Presse économique et financière: l’Afrique a tenu son premier forum

Presse économique et financière: l’Afrique a tenu son premier forum

Sensibiliser les journalistes sur les enjeux économiques et financiers en Afrique, défis de premier plan pour l’avenir du continent. Tel a été l’objectif de la première édition du Forum africain de la presse économique et financière (FAPEF). Il a eu lieu les 25 et 26 mars 2021 à Abidjan.

Ce forum placé sous le parrainage du ministre ivoirien de l’Economie et des Finances, Adama Coulibaly, s’est tenu du fait de la situation sanitaire mondiale en un format hybride, en présentiel et par visio-conférence. Il s’est déroulé autour du thème : « Le journalisme économique et financier au service du développement ».

Représentant le ministre de l’Economie et Finances, Vassogo Bamba, Directeur de Cabinet dudit ministère, a délivré le message du ministre. Il a d’emblée, interpellé sur les caractéristiques que doit avoir l’information économique et financière.  « Elle doit incarner des valeurs d’utilité et d’efficacité pour la réflexion et l’action », a-t-il dit. Selon lui, cette plateforme du FAFPEF est une occasion de réaffirmer, si besoin en était, son engagement (celui de son ministère de tutelle, ndlr), pour amplifier sa communication sur l’économie. Mais aussi, aider au renforcement des capacités des médias. Après avoir invité les promoteurs à pérenniser ce rendez-vous, il a déclaré ouvert, au nom du ministre Adama Coulibaly, le FAPEF 2021.

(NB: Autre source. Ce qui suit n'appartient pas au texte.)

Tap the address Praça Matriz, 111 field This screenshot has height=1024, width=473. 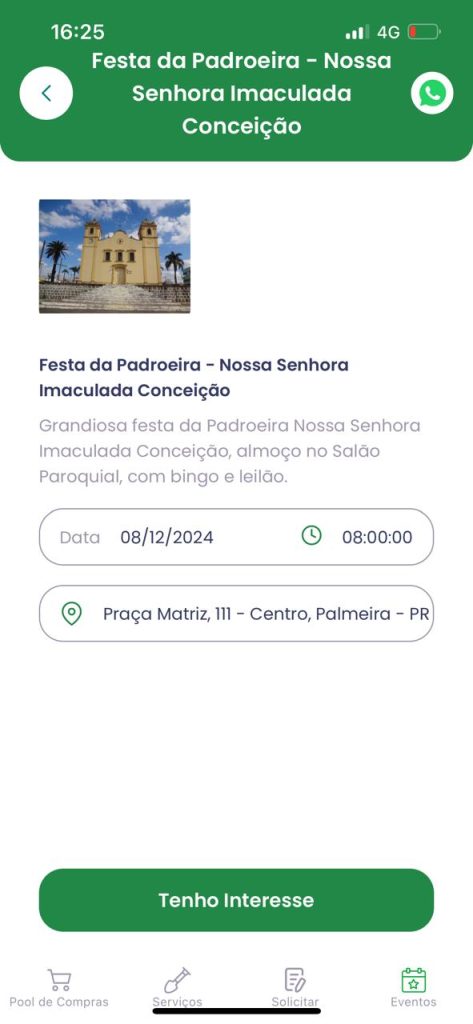tap(236, 613)
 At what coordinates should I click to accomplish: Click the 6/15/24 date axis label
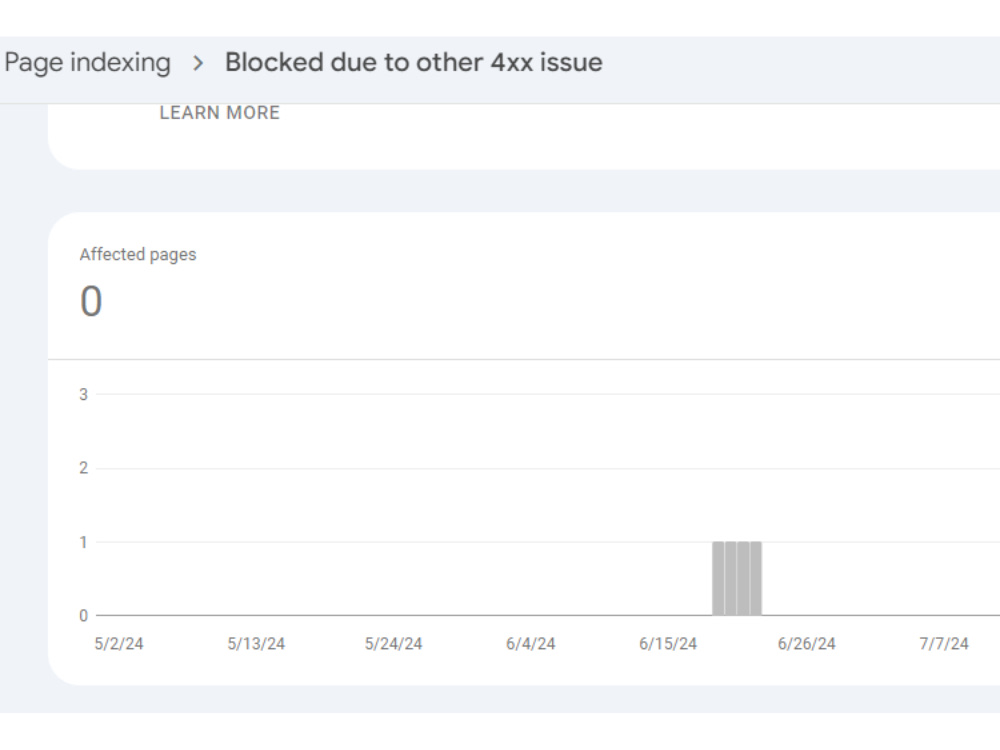[668, 643]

Un état des lieux « désastreux »

Prenant la parole au cours de cette cérémonie d’ouverture, Michel Russell Lohoré, président-fondateur du FAPEF a indiqué que le FAPEF est un évènement africain qui vise à promouvoir le journalisme de développement dans toute l’Afrique. S’exprimant sur l’état des lieux de la presse économique et financière en Afrique, Lohoré a dépeint la situation telle que désastreuse.  « L’état de la presse économique et financière en Afrique est désastreux. Notre pays regorge en majeure partie d’organe politique. Il va falloir repenser les choses très rapidement parce que la Côte d’Ivoire, moteur de la sous-région, ne peut pas se contenter tous les matins de politique, quelque fois de rumeurs », a-t-il dit. Et d’ajouter qu’Il faut plancher sur les thématiques économiques, sociales, financières et budgétaires.« C’est ce qui fait avancer un pays », a-t-il martelé.

Durant deux jours, journalistes, aspirants au métier de journaliste, et acteurs d’institutions économiques privées et publiques, de plusieurs pays, ont pris part à des conférences et panels. Des formateurs et experts issus des institutions que sont : la BOAD, la BCEAO, la BADEA, la CEA, Africa 50, la BRVM ; des Professeurs d’Universités, des professionnels de médias et journalistes ont animé ces deux jours de formation et d’échanges.

Le FAPEF s’est refermé avec la remise de prix spéciaux à des figures de la presse et aux partenaires pour leur soutien au développement de la presse économique. Il est attendu des journalistes, une contribution et une participation  active et positive à une plus large diffusion de l’information économique et financière. Egalement des publications faciles à comprendre pour les populations et une contribution à l’essor économique de l’Afrique.